## DOCUMENTO DI ORIGINE

Le statistiche della borsa evidenziano che al 4 marzo c’erano 218 soggetti finanziari esposti sul gas del TTF: tra loro fondi (in tutto 164), ma anche banche e altre entità. Il numero complessivo è invariato rispetto a inizio febbraio, prima dell'invasione dell'Ucraina, e quasi doppio rispetto a quello dei soggetti commerciali che erano invece 134. Sono però questi ultimi a “controllare” il mercato, con il 75,3% delle posizioni lunghe (all’acquisto) e il 61,9% di quelle corte (alla vendita). Gli “speculatori” (classificati come fondi di investimento) hanno invece in mano il 17,8% delle posizioni lunghe e il 12,1% di quelle corte. Molto più speculativo il mercato della CO2: «Il numero di fondi di investimenti attivi ha raggiunto un picco di 373 a inizio febbraio, con un aumento del 74% nel 2021», fa notare Massimiano Capobianchi, sales manager Italia di Vertis Environmental Finance.
Una cosa è certa: chi a inizio autunno è entrato “lungo” su questi mercati ha cavalcato con profitto la spirale rialzista dei prezzi, ulteriormente accelerata dalla guerra in Ucraina e dalla paura di un blocco delle forniture russe.
I vincitori: hedge fund e major.
Chi ci ha guadagnato? Sicuramente anche i fondi: quanto meno quelli che hanno saputo districarsi in uno dei mercati più volatili di sempre, in cui anche tra i più esperti c’è chi si è fatto male. Statar Capital ad esempio nel 2021 con la sua “Natural Gas Strategy” ha registrato un +56%: solo a ottobre ha guadagnato 400 milioni (ma a settembre ne aveva persi 130). Anche Andurand Capital Management aveva puntato fin dal 2021 sul rialzo delle commodity, nel suo caso il petrolio: quest’hanno ha guadagnato il +109% dopo il +87% dell’anno scorso e il +154% del 2020 (quando invece aveva scommesso sul ribasso delle quotazioni). La texana E360 Power, focalizzata sull’elettricità, vanta una performance del 187% nel 2021 e del 32% a gennaio.

## AZIONE RICHIESTA A
Nel documento di origine, quanti soggetti finanziari risultavano esposti sul gas del TTF al 4 marzo?
## AZIONE RICHIESTA B
Per ciascuna affermazione indica se concorda con il documento di origine: (i) i fondi di investimento detengono il 17,8% delle posizioni lunghe sul gas del TTF; (ii) E360 Power è focalizzata sul petrolio; (iii) il numero complessivo di soggetti finanziari è aumentato rispetto a inizio febbraio.
## AZIONE RICHIESTA C
Stampa il passo del documento di origine che inizia con "I vincitori: hedge" e termina con "32% a gennaio.".

Dati archiviati

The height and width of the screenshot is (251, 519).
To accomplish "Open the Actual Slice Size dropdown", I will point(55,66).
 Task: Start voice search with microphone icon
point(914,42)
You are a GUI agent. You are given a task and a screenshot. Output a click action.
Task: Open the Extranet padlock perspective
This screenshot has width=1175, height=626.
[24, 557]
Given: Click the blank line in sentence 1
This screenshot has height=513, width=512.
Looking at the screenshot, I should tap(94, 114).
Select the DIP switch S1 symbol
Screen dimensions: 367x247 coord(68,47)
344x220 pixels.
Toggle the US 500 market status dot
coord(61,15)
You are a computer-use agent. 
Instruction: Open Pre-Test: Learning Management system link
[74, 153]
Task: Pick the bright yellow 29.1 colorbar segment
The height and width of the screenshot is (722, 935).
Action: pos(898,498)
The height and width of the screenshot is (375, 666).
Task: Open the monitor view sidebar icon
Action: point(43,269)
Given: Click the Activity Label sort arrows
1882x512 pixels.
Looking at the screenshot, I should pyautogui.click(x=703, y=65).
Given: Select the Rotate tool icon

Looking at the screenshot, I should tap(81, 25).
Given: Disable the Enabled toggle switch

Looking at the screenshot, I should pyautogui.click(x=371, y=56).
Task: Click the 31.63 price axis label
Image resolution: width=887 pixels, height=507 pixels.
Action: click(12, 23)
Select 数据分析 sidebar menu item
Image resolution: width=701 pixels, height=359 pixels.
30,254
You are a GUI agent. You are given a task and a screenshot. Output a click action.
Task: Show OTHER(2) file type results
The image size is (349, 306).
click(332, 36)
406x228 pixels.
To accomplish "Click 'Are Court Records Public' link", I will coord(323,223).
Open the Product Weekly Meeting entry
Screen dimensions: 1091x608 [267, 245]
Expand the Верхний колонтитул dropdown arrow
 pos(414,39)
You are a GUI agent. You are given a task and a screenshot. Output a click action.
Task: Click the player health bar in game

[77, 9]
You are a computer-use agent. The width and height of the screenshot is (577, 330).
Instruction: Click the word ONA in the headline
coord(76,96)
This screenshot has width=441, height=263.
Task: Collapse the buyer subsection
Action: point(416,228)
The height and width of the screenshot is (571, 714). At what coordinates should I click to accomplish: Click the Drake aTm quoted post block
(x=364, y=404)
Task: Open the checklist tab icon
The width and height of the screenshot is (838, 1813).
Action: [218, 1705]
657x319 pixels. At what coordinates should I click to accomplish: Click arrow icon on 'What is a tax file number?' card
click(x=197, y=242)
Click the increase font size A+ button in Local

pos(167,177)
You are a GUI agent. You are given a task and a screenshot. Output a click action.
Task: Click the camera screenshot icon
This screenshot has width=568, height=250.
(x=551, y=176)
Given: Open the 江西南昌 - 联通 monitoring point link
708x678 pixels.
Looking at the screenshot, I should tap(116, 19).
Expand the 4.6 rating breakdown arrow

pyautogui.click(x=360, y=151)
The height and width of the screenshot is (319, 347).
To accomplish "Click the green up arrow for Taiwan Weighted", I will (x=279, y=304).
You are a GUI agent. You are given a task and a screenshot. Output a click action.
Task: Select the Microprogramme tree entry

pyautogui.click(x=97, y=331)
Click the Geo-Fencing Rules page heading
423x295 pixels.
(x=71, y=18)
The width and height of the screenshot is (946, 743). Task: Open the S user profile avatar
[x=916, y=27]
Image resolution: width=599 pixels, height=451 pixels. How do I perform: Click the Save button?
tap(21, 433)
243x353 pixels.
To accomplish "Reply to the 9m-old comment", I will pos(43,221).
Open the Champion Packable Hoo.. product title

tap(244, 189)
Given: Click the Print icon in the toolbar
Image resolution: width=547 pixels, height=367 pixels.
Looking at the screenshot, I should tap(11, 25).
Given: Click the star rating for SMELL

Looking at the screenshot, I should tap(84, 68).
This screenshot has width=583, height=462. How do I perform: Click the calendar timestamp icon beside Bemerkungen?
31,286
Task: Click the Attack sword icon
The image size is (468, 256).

## RISPOSTA ATTESA A
Al 4 marzo risultavano esposti 218 soggetti finanziari.

## RISPOSTA ATTESA B
(i) Sì: «hanno invece in mano il 17,8% delle posizioni lunghe».
(ii) No: «La texana E360 Power, focalizzata sull’elettricità».
(iii) No: «Il numero complessivo è invariato rispetto a inizio febbraio».

## RISPOSTA ATTESA C
I vincitori: hedge fund e major.
Chi ci ha guadagnato? Sicuramente anche i fondi: quanto meno quelli che hanno saputo districarsi in uno dei mercati più volatili di sempre, in cui anche tra i più esperti c’è chi si è fatto male. Statar Capital ad esempio nel 2021 con la sua “Natural Gas Strategy” ha registrato un +56%: solo a ottobre ha guadagnato 400 milioni (ma a settembre ne aveva persi 130). Anche Andurand Capital Management aveva puntato fin dal 2021 sul rialzo delle commodity, nel suo caso il petrolio: quest’hanno ha guadagnato il +109% dopo il +87% dell’anno scorso e il +154% del 2020 (quando invece aveva scommesso sul ribasso delle quotazioni). La texana E360 Power, focalizzata sull’elettricità, vanta una performance del 187% nel 2021 e del 32% a gennaio.